Write out the entries below in full, exactly as given.

═════ EXERCISE INPUT

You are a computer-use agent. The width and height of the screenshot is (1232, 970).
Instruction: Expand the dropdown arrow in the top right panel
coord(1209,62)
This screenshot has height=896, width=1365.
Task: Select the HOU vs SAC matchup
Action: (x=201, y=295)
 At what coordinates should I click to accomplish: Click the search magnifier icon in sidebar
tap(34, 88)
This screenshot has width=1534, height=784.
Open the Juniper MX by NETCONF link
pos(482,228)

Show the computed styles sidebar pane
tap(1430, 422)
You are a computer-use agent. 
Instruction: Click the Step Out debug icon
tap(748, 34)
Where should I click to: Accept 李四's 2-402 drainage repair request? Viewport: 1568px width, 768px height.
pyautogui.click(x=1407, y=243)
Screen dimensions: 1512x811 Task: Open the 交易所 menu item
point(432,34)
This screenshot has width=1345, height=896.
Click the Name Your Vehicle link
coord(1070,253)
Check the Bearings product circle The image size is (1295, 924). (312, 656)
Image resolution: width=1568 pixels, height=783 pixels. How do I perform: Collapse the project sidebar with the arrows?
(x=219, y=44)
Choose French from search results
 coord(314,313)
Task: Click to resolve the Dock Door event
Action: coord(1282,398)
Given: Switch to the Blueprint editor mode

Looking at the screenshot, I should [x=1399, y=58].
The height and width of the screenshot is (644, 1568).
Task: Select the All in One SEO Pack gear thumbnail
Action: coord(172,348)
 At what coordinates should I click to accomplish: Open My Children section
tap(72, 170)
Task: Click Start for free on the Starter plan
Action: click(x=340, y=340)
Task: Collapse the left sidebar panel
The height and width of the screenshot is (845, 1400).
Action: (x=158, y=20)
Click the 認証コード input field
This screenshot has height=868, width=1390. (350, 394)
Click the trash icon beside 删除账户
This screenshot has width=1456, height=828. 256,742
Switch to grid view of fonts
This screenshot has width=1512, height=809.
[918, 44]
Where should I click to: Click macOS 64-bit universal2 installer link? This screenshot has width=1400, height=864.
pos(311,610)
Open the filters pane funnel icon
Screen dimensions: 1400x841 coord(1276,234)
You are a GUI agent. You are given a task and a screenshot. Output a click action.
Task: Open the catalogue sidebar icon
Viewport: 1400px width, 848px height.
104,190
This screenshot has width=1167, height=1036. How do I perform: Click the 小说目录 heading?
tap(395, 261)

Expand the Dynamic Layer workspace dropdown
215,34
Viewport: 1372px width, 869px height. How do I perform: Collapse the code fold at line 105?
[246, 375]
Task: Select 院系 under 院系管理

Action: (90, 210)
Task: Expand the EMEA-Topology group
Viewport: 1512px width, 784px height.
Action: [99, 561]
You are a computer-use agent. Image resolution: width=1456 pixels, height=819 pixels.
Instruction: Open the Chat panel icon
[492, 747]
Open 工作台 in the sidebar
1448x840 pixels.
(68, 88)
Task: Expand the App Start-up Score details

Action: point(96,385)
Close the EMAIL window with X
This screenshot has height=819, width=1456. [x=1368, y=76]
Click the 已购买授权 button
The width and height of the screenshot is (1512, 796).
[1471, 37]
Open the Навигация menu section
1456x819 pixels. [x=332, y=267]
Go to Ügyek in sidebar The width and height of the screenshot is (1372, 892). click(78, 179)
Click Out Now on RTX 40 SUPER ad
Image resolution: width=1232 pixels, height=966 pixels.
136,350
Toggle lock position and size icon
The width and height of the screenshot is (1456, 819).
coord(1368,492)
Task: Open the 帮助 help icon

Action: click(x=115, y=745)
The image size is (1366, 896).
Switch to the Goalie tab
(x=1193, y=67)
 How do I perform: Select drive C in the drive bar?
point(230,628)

══════════

**ANSWER TO THIS EXERCISE**
You are a computer-use agent. The width and height of the screenshot is (1232, 970).
Instruction: Expand the dropdown arrow in the top right panel
coord(1209,62)
This screenshot has height=896, width=1365.
Task: Select the HOU vs SAC matchup
Action: (x=201, y=295)
 At what coordinates should I click to accomplish: Click the search magnifier icon in sidebar
tap(34, 88)
This screenshot has width=1534, height=784.
Open the Juniper MX by NETCONF link
pos(482,228)

Show the computed styles sidebar pane
tap(1430, 422)
You are a computer-use agent. 
Instruction: Click the Step Out debug icon
tap(748, 34)
Where should I click to: Accept 李四's 2-402 drainage repair request? Viewport: 1568px width, 768px height.
pyautogui.click(x=1407, y=243)
Screen dimensions: 1512x811 Task: Open the 交易所 menu item
point(432,34)
This screenshot has width=1345, height=896.
Click the Name Your Vehicle link
coord(1070,253)
Check the Bearings product circle The image size is (1295, 924). (312, 656)
Image resolution: width=1568 pixels, height=783 pixels. How do I perform: Collapse the project sidebar with the arrows?
(x=219, y=44)
Choose French from search results
 coord(314,313)
Task: Click to resolve the Dock Door event
Action: coord(1282,398)
Given: Switch to the Blueprint editor mode

Looking at the screenshot, I should [x=1399, y=58].
The height and width of the screenshot is (644, 1568).
Task: Select the All in One SEO Pack gear thumbnail
Action: coord(172,348)
 At what coordinates should I click to accomplish: Open My Children section
tap(72, 170)
Task: Click Start for free on the Starter plan
Action: click(x=340, y=340)
Task: Collapse the left sidebar panel
The height and width of the screenshot is (845, 1400).
Action: (x=158, y=20)
Click the 認証コード input field
This screenshot has height=868, width=1390. (350, 394)
Click the trash icon beside 删除账户
This screenshot has width=1456, height=828. 256,742
Switch to grid view of fonts
This screenshot has width=1512, height=809.
[918, 44]
Where should I click to: Click macOS 64-bit universal2 installer link? This screenshot has width=1400, height=864.
pos(311,610)
Open the filters pane funnel icon
Screen dimensions: 1400x841 coord(1276,234)
You are a GUI agent. You are given a task and a screenshot. Output a click action.
Task: Open the catalogue sidebar icon
Viewport: 1400px width, 848px height.
104,190
This screenshot has width=1167, height=1036. How do I perform: Click the 小说目录 heading?
tap(395, 261)

Expand the Dynamic Layer workspace dropdown
215,34
Viewport: 1372px width, 869px height. How do I perform: Collapse the code fold at line 105?
[246, 375]
Task: Select 院系 under 院系管理

Action: (90, 210)
Task: Expand the EMEA-Topology group
Viewport: 1512px width, 784px height.
Action: [99, 561]
You are a computer-use agent. Image resolution: width=1456 pixels, height=819 pixels.
Instruction: Open the Chat panel icon
[492, 747]
Open 工作台 in the sidebar
1448x840 pixels.
(68, 88)
Task: Expand the App Start-up Score details

Action: point(96,385)
Close the EMAIL window with X
This screenshot has height=819, width=1456. [x=1368, y=76]
Click the 已购买授权 button
The width and height of the screenshot is (1512, 796).
[1471, 37]
Open the Навигация menu section
1456x819 pixels. [x=332, y=267]
Go to Ügyek in sidebar The width and height of the screenshot is (1372, 892). click(78, 179)
Click Out Now on RTX 40 SUPER ad
Image resolution: width=1232 pixels, height=966 pixels.
136,350
Toggle lock position and size icon
The width and height of the screenshot is (1456, 819).
coord(1368,492)
Task: Open the 帮助 help icon

Action: click(x=115, y=745)
The image size is (1366, 896).
Switch to the Goalie tab
(x=1193, y=67)
 How do I perform: Select drive C in the drive bar?
point(230,628)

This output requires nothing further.